**Exercise requirements**
Below are entries. Reproduce exactly the lines between the line holding "Roadway Design (52, 131)" and the line holding "Utility Design (88, 122)", inclusive, and only those.

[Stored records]
_ _ _ _

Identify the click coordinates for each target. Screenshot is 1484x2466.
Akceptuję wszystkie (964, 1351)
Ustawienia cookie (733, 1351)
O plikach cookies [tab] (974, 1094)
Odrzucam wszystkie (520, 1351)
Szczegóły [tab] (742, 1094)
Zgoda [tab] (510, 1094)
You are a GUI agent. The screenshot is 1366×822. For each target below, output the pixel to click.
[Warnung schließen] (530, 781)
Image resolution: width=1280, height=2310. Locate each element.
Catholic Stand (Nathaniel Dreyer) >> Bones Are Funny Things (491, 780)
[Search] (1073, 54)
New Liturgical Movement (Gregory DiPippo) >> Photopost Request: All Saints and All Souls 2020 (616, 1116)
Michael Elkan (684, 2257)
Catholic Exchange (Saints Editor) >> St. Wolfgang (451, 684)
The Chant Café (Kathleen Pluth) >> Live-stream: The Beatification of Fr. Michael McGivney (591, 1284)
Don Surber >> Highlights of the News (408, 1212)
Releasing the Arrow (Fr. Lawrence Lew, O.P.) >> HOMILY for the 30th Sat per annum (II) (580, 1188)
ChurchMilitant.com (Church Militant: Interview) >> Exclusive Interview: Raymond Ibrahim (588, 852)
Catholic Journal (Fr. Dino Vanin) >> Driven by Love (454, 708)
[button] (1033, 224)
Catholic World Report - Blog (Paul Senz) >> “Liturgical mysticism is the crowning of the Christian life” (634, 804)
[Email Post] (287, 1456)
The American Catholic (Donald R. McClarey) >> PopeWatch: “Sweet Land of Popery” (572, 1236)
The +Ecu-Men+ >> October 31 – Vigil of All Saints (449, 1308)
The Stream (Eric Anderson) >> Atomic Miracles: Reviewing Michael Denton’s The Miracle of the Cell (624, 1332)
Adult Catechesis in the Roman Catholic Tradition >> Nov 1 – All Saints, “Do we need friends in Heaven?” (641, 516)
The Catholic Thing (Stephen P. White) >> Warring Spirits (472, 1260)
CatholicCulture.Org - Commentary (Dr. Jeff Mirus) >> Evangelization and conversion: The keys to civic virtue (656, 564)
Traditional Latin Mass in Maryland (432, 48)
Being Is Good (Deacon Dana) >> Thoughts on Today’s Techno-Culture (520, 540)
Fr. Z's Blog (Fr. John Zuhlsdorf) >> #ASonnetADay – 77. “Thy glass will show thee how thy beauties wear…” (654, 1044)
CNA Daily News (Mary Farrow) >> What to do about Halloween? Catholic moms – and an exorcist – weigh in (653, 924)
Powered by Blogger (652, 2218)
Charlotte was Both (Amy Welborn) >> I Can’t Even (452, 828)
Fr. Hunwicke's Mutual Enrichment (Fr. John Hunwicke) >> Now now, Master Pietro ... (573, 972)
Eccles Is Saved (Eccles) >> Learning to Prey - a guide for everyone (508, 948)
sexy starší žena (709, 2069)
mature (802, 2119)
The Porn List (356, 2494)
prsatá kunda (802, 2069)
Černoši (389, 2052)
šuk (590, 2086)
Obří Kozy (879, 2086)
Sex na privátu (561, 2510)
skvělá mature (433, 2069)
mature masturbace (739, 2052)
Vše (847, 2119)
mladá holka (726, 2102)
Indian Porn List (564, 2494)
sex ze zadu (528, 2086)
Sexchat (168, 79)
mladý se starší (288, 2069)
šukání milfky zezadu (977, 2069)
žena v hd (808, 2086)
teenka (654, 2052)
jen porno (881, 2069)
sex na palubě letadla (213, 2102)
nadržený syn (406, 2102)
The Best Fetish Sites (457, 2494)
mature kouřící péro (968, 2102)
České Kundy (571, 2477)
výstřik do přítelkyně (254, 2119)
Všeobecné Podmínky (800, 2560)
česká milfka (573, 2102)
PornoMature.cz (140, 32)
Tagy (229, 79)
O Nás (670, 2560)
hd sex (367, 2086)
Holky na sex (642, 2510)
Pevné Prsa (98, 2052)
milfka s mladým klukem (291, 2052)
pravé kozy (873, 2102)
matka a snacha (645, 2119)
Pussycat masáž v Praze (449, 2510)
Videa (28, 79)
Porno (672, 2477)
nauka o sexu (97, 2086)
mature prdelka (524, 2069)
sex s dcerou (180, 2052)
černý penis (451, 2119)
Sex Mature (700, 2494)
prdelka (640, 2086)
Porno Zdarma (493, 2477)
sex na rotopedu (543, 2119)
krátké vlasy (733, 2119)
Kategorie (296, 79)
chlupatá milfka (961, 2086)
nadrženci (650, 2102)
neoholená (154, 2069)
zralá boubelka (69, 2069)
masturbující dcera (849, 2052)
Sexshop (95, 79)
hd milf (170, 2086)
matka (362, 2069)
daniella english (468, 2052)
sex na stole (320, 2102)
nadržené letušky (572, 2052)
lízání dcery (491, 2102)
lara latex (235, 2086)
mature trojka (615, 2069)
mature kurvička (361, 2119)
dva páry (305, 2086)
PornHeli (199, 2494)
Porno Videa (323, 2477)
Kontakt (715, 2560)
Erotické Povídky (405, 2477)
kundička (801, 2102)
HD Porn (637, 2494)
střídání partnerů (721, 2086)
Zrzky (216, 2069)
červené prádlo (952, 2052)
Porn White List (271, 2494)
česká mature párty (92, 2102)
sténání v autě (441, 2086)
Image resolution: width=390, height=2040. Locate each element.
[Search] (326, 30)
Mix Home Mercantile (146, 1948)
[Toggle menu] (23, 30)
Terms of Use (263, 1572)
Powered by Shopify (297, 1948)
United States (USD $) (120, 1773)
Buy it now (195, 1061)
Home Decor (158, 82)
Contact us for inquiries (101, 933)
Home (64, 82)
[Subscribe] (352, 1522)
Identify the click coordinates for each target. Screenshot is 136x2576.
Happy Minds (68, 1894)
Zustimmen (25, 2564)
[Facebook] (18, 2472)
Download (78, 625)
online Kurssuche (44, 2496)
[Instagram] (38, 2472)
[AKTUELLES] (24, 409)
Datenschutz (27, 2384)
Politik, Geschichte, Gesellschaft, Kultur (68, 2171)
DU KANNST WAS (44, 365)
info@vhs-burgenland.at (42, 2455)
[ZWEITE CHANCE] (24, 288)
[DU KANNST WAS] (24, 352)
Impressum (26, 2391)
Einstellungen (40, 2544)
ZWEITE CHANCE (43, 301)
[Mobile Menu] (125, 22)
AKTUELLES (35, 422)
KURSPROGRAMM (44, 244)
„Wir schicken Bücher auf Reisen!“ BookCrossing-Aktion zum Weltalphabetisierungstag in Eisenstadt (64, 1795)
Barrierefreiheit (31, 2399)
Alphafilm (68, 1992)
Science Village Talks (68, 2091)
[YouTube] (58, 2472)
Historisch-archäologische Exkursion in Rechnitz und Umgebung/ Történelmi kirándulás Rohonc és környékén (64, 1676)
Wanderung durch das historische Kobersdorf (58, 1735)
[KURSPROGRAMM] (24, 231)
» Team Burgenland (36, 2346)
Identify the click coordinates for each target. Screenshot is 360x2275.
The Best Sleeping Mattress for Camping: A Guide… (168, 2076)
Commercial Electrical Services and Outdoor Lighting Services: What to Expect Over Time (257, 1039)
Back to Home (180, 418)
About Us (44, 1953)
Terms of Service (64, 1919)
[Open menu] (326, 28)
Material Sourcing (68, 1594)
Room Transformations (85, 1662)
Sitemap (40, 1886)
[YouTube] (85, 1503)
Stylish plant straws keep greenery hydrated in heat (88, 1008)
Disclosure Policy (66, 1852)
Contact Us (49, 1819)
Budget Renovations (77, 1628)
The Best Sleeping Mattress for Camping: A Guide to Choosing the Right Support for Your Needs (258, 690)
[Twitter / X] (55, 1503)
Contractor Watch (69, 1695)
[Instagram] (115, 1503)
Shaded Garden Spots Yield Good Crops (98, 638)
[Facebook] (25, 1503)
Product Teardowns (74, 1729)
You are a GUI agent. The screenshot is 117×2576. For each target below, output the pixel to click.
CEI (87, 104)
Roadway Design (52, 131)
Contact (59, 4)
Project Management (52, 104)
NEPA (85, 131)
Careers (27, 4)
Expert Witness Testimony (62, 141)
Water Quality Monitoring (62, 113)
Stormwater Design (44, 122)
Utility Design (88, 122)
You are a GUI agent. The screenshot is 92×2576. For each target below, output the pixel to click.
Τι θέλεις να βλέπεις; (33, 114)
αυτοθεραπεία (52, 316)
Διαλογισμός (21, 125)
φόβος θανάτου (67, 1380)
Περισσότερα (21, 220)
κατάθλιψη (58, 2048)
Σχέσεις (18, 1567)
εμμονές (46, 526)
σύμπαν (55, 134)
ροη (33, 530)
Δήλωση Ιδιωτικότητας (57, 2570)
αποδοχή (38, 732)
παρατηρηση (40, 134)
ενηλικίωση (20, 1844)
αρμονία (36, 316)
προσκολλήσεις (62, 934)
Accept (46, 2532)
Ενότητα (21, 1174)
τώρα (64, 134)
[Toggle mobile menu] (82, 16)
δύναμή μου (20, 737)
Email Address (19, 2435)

_ _ _ _

**Response to this exercise**
Roadway Design (52, 131)
Contact (59, 4)
Project Management (52, 104)
NEPA (85, 131)
Careers (27, 4)
Expert Witness Testimony (62, 141)
Water Quality Monitoring (62, 113)
Stormwater Design (44, 122)
Utility Design (88, 122)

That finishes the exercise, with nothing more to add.